Estancamiento, pobreza, y muchas restricciones para la vida del campesino existían en Cuba antes de 1959.
Cuando el 17 de mayo de ese año Fidel decidía desde la Sierra Maestra aplicar a gran escala aquel proyecto político que llevaría el nombre de Reforma Agraria, no imaginaban los campesinos que detrás iría el cambio radical del régimen de explotación de la tierra.
Fue en La Comandancia de La Plata donde se entregaron los primeros títulos de propiedad, y comenzó a transformarse el concepto de tenencia de la tierra para que los pequeños propietarios se dedicaran por entero a sus producciones y a elevar la productividad del trabajo.
Ratificaba esta primera ley el carácter democrático de la Revolución Naciente.
La Ley de Reforma Agraria fue un compromiso recogido en el Programa del Moncada que supuso la desaparición definitiva del latifundio.

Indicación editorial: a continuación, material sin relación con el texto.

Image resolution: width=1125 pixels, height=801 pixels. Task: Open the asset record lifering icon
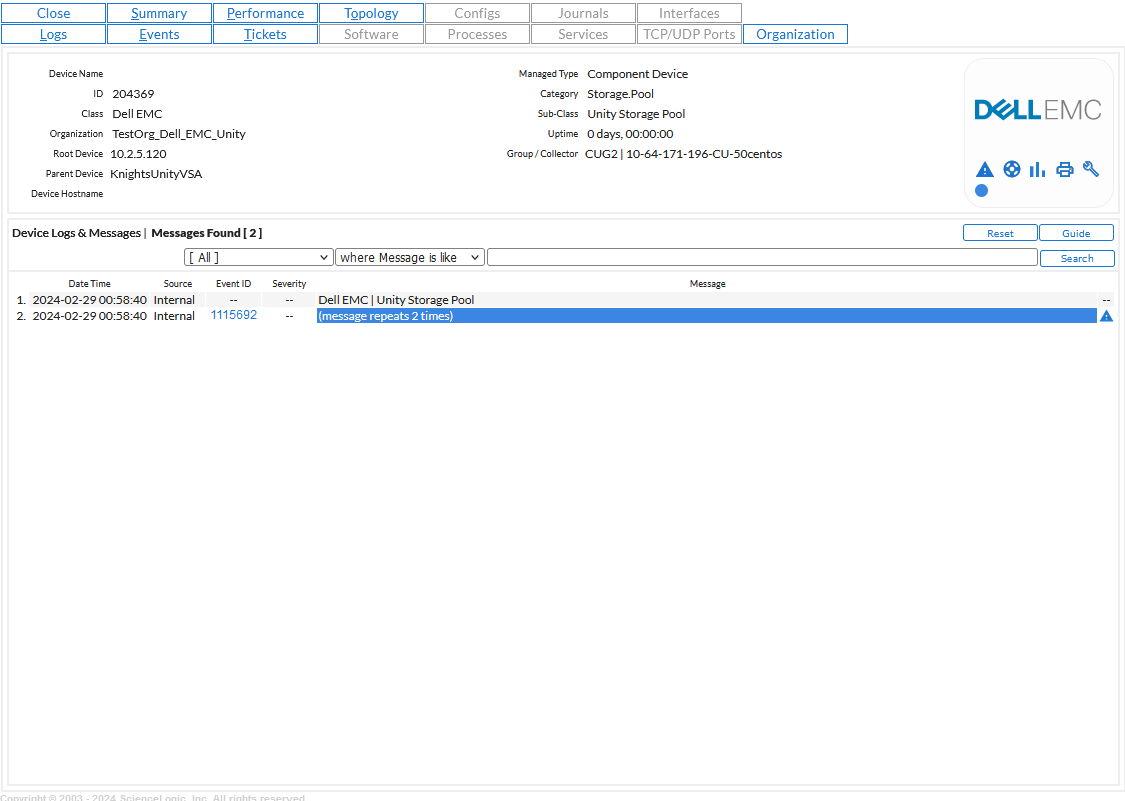click(1011, 169)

Dos años más tarde, una segunda Ley de Reforma Agraria, limitó el tamaño de las propiedades, con lo que la burguesía de este sector quedó prácticamente eliminada.
Ese mismo año nacía la Asociación Nacional de Agricultores Pequeños, organización que hasta hoy representa a este sector del país. Su esencia sigue siendo la misma de entonces, la defensa de los derechos del campesinado cubano.